Bediüzzaman'ın el yazısıyla 24. Mektuptan bir bölüm
('Barla Sıddıkları'ndan Sabri Arseven'in Bediüzzaman Said Nursi Hazretlerine yazdığı mektup. Arka sayfasında Bediüzzaman'ın kendi el yazısıyla 24. Mektup'tan salavat ile ilgili bir bölüm var.)
Huzur-u fazılanelerine
Üstad-ı faziletmeabım efendim hazretleri
Cenab-ı Kibriyanın sanayi-i garibe ve harikasından olan nebatatın mütenevviu'l-ecnas ve muhtelifü'l-eşkar sanat ve hikmet ve kudretini en ulvi ve en parlak bir nida ile ilan eden bilumum mahsulatın neticeleri olan meyvelerinin bir kısım meşherinin hücre-i kerimanelerinde müşahede edildiği ve onlar meyanına şu mübarek mahsulün dahi ilavesi diğerlerinin natık bulunduğu cilve-i esma ve evsaf-ı ilahiyeyi tekrar edeceğinden huzur-u fazılanelerine takdime ictisar ve bilvesile dest ve damen-i fazılanelerini bus ederim efendim.
Aciz talebeniz
Hulusi-i Sani
(Not: Hulusi bey "Nur'un birinci talebesi," Sabri efendi ise "İkinci Hulusi" ve "büyük bir alim" idi. Bediüzzaman Sabri efendi'ye Hulusi-i sani demiş. O da bu sebepten dolayı mektuplarında Hulusi-i sani ismini kullanmıştır.)

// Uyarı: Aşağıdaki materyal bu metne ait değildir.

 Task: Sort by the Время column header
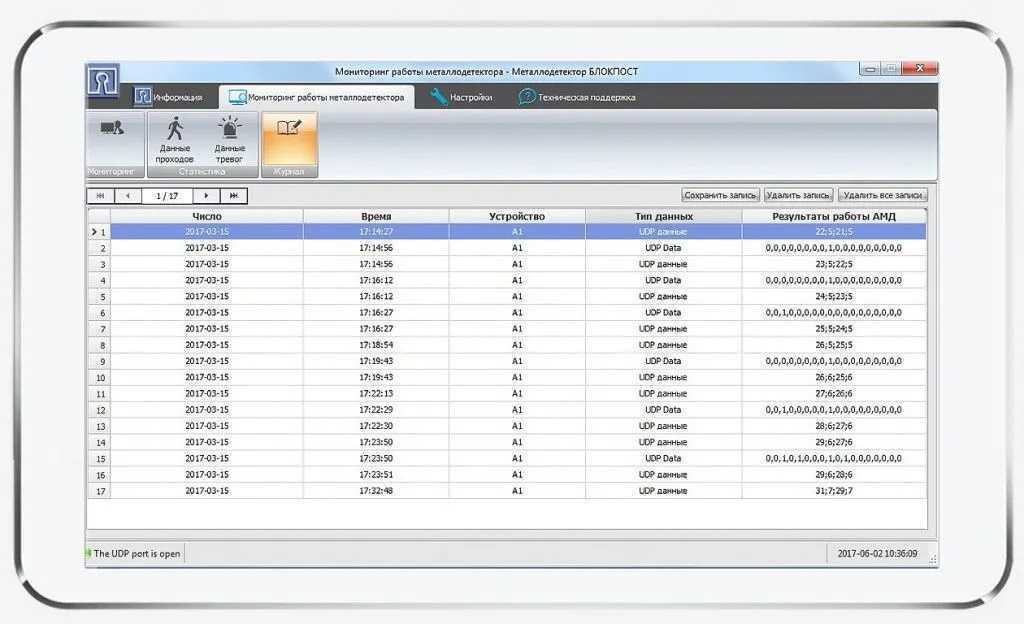pos(376,216)
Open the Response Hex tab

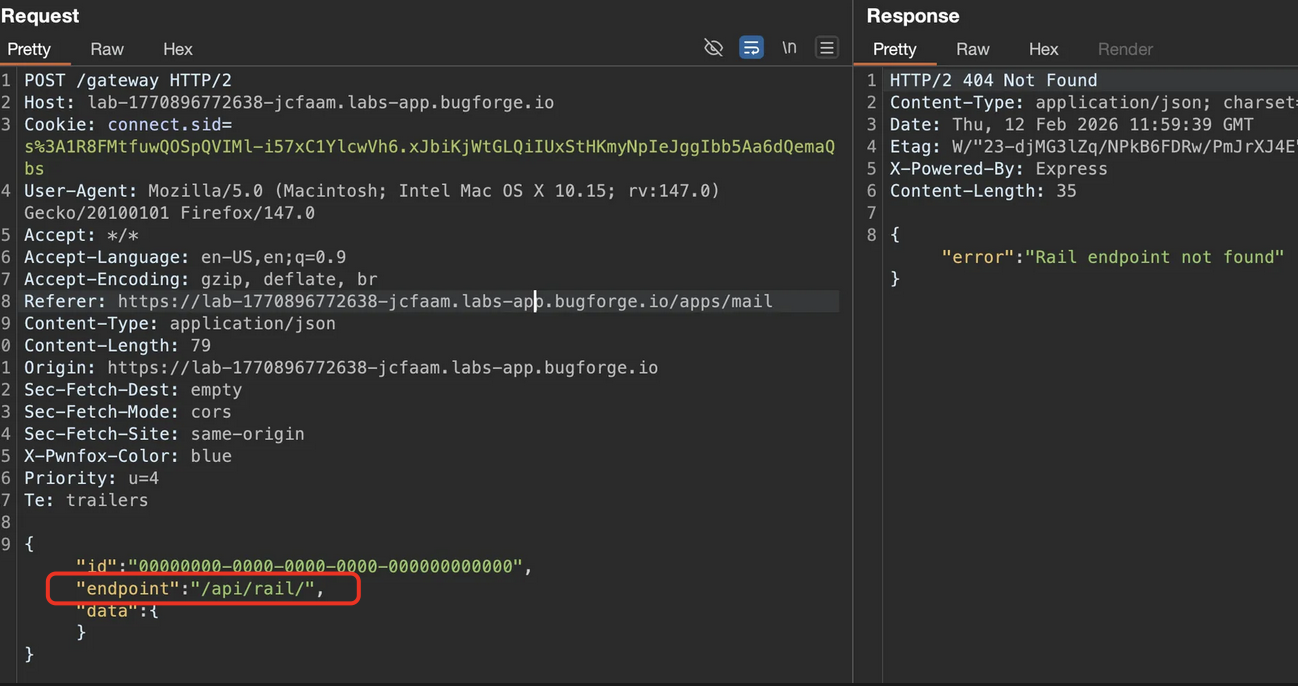click(x=1043, y=49)
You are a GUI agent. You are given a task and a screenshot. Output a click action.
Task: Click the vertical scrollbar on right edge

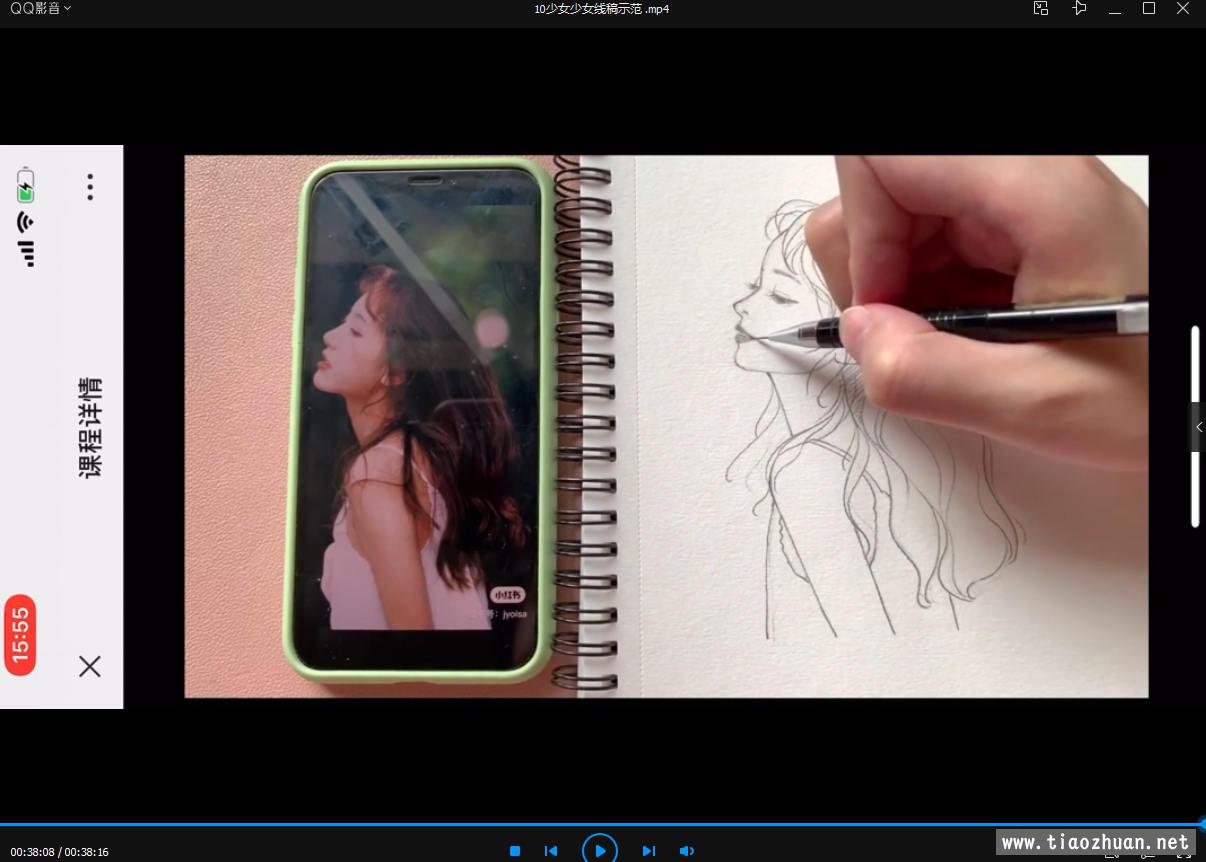click(1195, 427)
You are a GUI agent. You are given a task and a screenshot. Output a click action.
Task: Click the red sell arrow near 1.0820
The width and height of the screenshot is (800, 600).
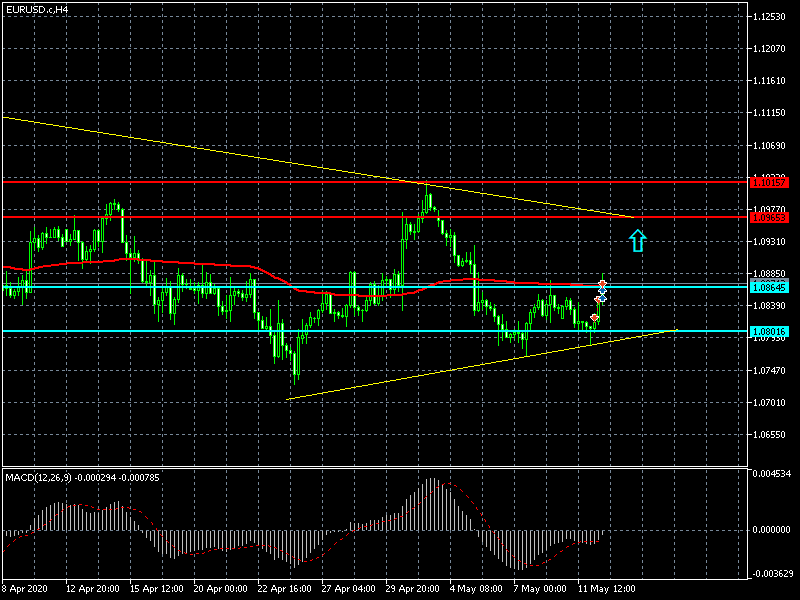[x=595, y=318]
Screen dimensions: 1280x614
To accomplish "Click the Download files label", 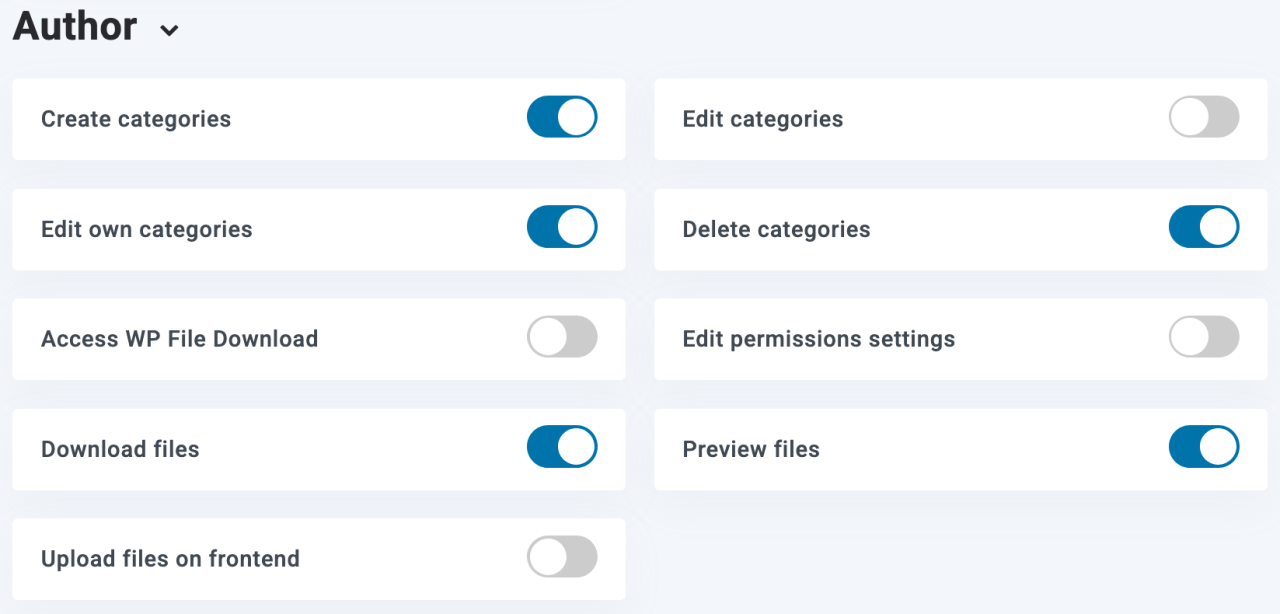I will pos(120,449).
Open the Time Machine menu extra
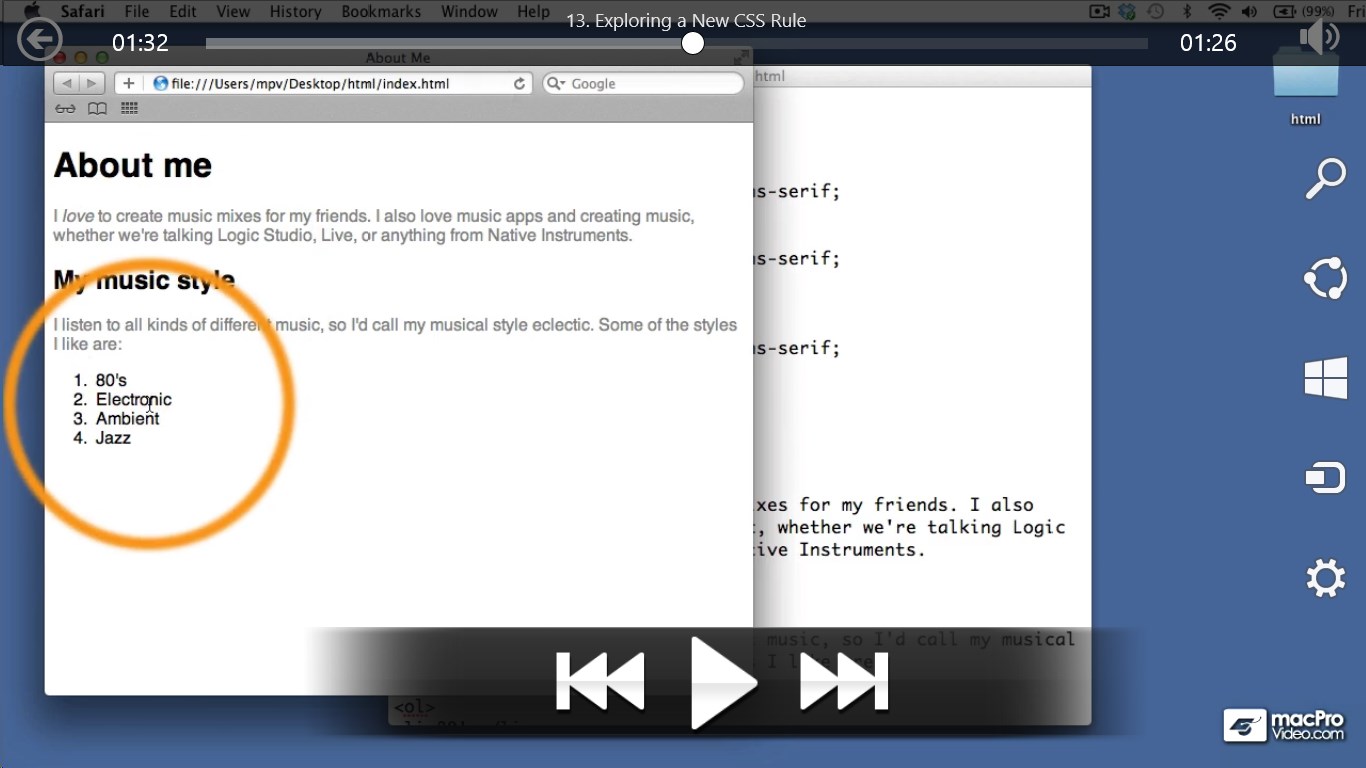Viewport: 1366px width, 768px height. coord(1156,11)
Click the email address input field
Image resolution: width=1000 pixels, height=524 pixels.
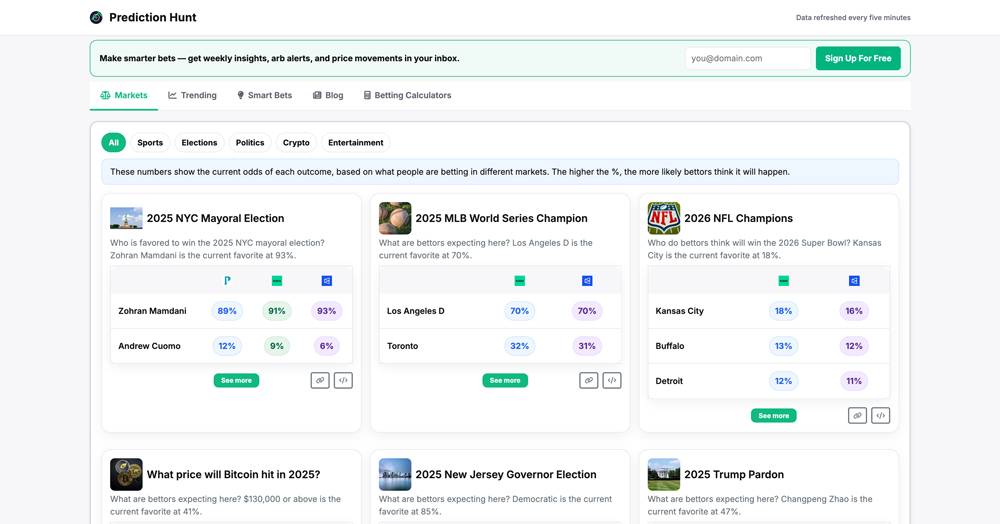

(Bediüzzaman'ın kendi el yazısı ile)
Arka sayfa:
26. sahifede
Aziz Kardeşim
"şefaatini celb için sünnetine ittibâ et" fıkrasından sonra şu yazılacak 9999
(Eğer desen: Madem o Habîbullahtır. Bu kadar salâvat ve duaya ne ihtiyacı var?
Elcevap: O zat (a.s.m.) umum ümmetinin saadetiyle alâkadar ve bütün efrad-ı ümmetinin her nevi saadetleriyle hissedardır ve her nevi musibetleriyle endişedardır. İşte, kendi hakkında merâtib-i saadet ve kemâlât hadsiz olmakla beraber, hadsiz efrad-ı ümmetinin,
hadsiz bir zamanda, hadsiz envâ-ı saadetlerini hararetle arzu eden ve hadsiz envâ-ı şekavetlerinden müteessir olan bir zat, elbette hadsiz salâvat ve dua ve rahmete lâyıktır ve muhtaçtır. Eğer desen: Bazen kati olacak işler için dua edilir: meselâ husuf ve küsuf namazındaki dua gibi. Hem Bazen hiç olmayacak şeyler için dua edilir.
Elcevap: Başka Sözlerde izah edildiği gibi, dua bir ibadettir. Abd, kendi aczini ve fakrını dua ile ilân eder.Zâhirî maksatlar ise, o duanın ve o ibadet-i duaiyenin vakitleridir; hakikî faydaları değil.
İbadetin faydası âhirete bakar. Dünyevî maksatlar hâsıl olmazsa, "O dua kabul olmadı" denilmez.